Task input:

────────

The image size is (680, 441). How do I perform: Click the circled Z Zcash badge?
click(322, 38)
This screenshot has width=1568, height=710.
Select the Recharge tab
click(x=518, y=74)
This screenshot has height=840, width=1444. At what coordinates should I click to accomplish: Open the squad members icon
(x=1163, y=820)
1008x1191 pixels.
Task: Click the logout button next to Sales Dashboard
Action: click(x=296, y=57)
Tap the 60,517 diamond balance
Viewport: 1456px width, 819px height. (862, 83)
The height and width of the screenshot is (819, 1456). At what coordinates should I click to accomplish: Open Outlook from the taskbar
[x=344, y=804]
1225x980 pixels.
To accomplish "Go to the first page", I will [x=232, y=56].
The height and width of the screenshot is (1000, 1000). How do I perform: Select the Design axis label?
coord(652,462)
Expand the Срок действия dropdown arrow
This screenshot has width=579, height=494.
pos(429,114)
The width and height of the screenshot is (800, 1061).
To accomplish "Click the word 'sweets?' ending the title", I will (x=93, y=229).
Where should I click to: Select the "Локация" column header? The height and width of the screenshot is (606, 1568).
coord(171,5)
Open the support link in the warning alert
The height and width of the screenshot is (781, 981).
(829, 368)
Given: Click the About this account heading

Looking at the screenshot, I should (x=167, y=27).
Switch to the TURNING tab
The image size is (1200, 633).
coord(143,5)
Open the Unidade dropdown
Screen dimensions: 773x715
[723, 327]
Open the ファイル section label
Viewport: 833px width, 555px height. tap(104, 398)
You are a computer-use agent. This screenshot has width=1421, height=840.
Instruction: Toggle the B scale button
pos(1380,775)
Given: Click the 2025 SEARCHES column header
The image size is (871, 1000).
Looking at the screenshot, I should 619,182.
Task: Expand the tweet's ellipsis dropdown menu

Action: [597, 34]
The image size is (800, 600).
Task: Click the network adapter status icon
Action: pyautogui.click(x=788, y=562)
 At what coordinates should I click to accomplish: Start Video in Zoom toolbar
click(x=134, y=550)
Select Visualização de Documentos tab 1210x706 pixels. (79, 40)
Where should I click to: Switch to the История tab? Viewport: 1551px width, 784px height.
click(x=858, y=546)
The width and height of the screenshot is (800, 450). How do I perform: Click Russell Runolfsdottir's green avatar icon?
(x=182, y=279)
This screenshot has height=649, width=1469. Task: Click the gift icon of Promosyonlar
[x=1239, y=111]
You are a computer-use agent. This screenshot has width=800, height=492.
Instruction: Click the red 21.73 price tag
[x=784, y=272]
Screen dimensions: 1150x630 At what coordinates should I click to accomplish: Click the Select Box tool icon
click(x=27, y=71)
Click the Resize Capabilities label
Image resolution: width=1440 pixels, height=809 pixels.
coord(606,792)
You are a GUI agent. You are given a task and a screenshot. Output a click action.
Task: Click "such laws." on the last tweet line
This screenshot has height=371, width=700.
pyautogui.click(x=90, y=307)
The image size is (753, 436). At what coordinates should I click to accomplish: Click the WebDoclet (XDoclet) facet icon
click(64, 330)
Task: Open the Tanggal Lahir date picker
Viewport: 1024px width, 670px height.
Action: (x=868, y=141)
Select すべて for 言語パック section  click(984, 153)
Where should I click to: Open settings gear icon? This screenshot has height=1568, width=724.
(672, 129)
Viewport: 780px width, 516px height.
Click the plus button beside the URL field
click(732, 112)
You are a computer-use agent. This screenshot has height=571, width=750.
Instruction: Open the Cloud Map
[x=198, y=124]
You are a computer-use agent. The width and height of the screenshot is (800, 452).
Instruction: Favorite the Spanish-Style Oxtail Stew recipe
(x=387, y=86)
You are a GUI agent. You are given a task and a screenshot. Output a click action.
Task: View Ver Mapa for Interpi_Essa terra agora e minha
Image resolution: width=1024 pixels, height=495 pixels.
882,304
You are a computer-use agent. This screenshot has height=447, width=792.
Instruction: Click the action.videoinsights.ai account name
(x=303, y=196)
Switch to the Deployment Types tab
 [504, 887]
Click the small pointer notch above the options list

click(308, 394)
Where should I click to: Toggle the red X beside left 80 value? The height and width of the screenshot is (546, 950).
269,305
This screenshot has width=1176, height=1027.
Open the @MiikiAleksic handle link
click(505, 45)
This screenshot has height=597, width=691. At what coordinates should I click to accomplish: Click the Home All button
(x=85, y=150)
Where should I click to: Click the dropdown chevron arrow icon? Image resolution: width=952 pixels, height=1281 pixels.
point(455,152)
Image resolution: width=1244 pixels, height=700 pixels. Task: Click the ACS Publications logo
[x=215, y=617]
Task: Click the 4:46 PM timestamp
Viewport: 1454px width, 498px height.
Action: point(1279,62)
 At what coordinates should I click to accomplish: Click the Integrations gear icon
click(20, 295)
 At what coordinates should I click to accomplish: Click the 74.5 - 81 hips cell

────────

What you are asked to do: Work out how many lines in the material above hold the word "will"; answer with the number only.

Reply to the exercise: 2